(Beginning of RECORDS FOR THE EXERCISE)
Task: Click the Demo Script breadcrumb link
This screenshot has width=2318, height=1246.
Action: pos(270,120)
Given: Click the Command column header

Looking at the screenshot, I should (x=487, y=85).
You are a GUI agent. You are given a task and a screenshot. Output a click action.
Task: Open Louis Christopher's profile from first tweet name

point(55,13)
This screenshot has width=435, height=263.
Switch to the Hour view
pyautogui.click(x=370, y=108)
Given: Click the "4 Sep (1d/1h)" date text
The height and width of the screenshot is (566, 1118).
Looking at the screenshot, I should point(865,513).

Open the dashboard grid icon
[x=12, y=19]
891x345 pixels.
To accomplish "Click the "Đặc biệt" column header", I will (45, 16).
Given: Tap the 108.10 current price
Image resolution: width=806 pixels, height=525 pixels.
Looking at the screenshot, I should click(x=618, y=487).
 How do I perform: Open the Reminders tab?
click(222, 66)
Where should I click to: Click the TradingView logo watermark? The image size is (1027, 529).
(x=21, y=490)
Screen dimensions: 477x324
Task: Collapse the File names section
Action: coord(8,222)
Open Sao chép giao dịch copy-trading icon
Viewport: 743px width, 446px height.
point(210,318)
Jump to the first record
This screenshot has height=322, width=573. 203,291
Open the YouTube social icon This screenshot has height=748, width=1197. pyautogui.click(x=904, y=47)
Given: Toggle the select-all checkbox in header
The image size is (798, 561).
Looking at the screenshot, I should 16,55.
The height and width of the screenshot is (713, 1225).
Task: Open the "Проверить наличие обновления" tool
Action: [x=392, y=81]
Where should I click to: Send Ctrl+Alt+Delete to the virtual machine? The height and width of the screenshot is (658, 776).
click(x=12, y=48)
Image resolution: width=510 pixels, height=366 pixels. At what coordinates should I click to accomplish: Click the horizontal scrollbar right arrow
(End of RECORDS FOR THE EXERCISE)
WHAT YOU ARE ASKED TO DO:
Would you give again, word for word, every line from the one with "Open the YouTube" through the final line of the listing above?

WORKED SOLUTION:
Open the YouTube social icon This screenshot has height=748, width=1197. pyautogui.click(x=904, y=47)
Given: Toggle the select-all checkbox in header
The image size is (798, 561).
Looking at the screenshot, I should 16,55.
The height and width of the screenshot is (713, 1225).
Task: Open the "Проверить наличие обновления" tool
Action: [x=392, y=81]
Where should I click to: Send Ctrl+Alt+Delete to the virtual machine? The height and width of the screenshot is (658, 776).
click(x=12, y=48)
Image resolution: width=510 pixels, height=366 pixels. At what coordinates should I click to accomplish: Click the horizontal scrollbar right arrow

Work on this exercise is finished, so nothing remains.